There was also a claim earlier this year that the organisation had unfairly scored the groups during the reclassification exercise and that they were not being fairly represented by the association.
But the NAJ president has argued that there is no truth to claims that the NAJ had not been negotiating for the two groups.
Naj's denials
Allwood-Anderson said there is no reason for the groups to claim they were demoted by the NAJ during its attempt to reclassify the nurses groups under its umbrella.
"We even scored them higher than what the ministry itself had scored them," Allwood-Anderson said.
She said the NAJ has been questioning, however, why nurse anaesthetists have been receiving better standby and on-call duty allowances than other nurses for the last three years.
"They are investigating the North East (Regional Health Authority) and I hope the Southern Region, the Western Region and the South East Region will be investigated by the Public Accounts Commi-ttee," Allwood-Anderson told The Gleaner. "So that it can be brought to the attention of what they are doing with regard to the implementation of contracts."
According to Allwood-Anderson, the nurses have been receiving significantly more than other nurses as a result.
"Those are the reasons why they don't want to be members of the association - some of them - so I want it investigated for the public to know," she alleged.
"Government says they don't have any money to pay salaries last month and yet they are giving millions of dollars to persons who they did not authorise in the Ministry of Finance and then they are making me out to be a villain," she continued.
Allwood-Anderson claims the Ministry of Finance has admitted that the contract was being implemented wrongly and it promised a meeting to address the issue, but the nurses have continued to receive the payments.
Allowances inadequate
But JANA's union representative, Howard Duncan, has countered the claim.

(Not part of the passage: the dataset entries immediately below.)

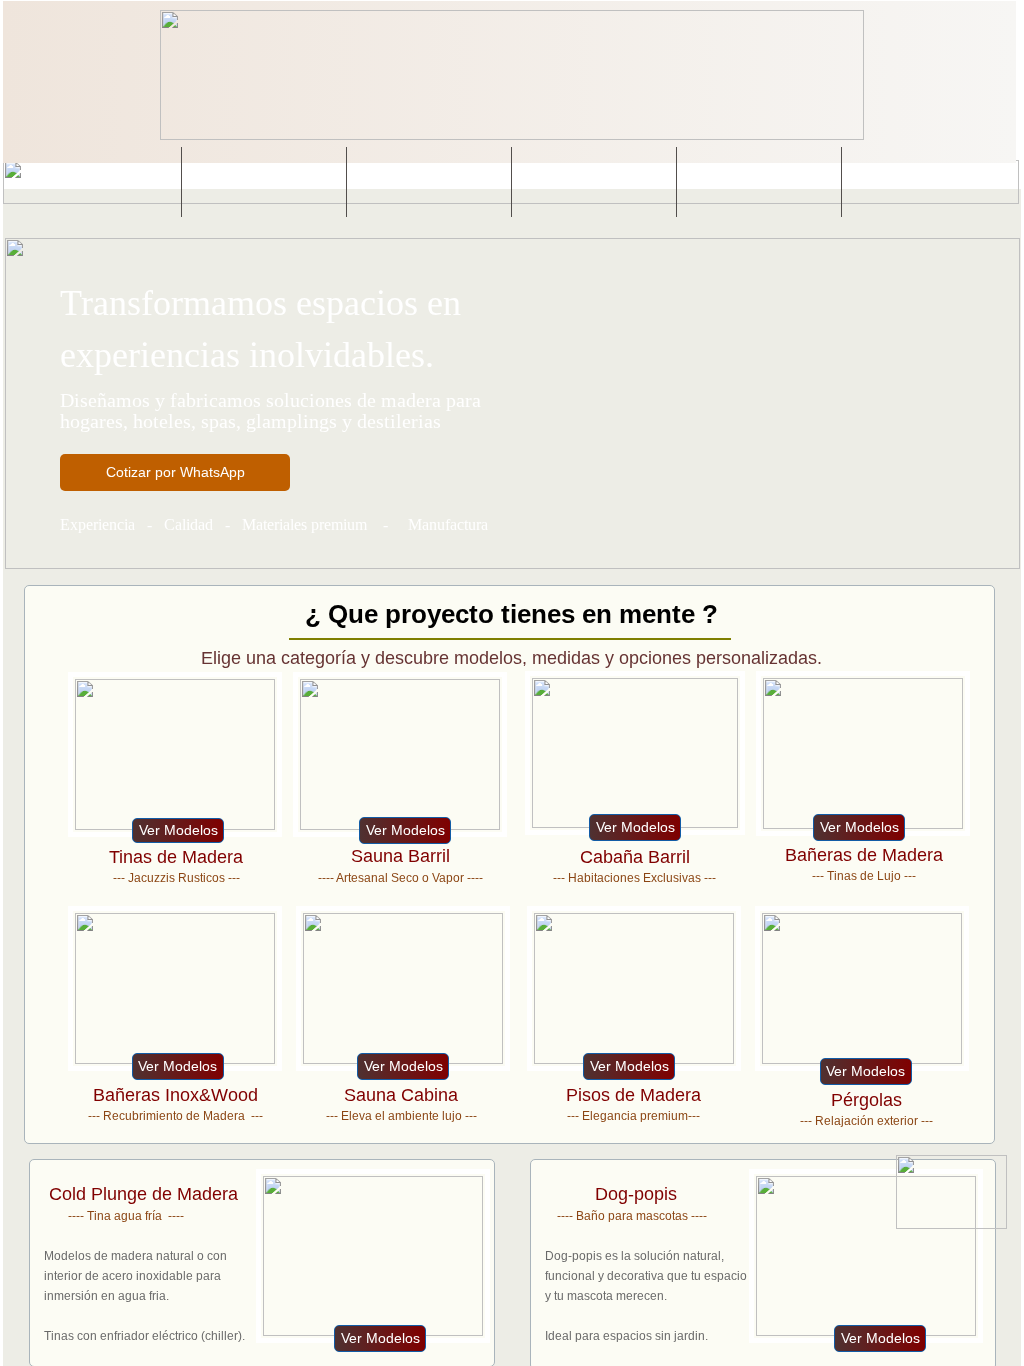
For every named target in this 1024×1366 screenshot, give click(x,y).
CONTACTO (925, 181)
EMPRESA (99, 181)
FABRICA (759, 181)
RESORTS (429, 181)
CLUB (594, 181)
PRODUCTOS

He said nurse anaesthetists are not receiving better allowances than other nurses and were, in fact, not even receiving the full payments due to them under the contract. They have sought the intervention of the Ministry of Labour.
"You cannot be a representative of the worker and then, in the same breath, that which we have negotiated for you are trying to renegotiate behind their back for it to be rescinded," Duncan jabbed at the NAJ.
"It doesn't matter who negotiated it, it was what was negotiated and for what category and something was negotiated for the nurse anaesthetists and I making sure that it goes as exactly as was negotiated, " Duncan said.
Allwood-Anderson insisted, however, that only the NAJ has negotiating rights to bargain on behalf of the nursing groups and it has had those rights since 1973.
"The NWU has written that they are representing them, but they are professional nurses and they are under the Nursing and Midwives Act," she said.
But Duncan rubbished those arguments, saying under law, the nurses have a right to choose which organisation they want to represent them.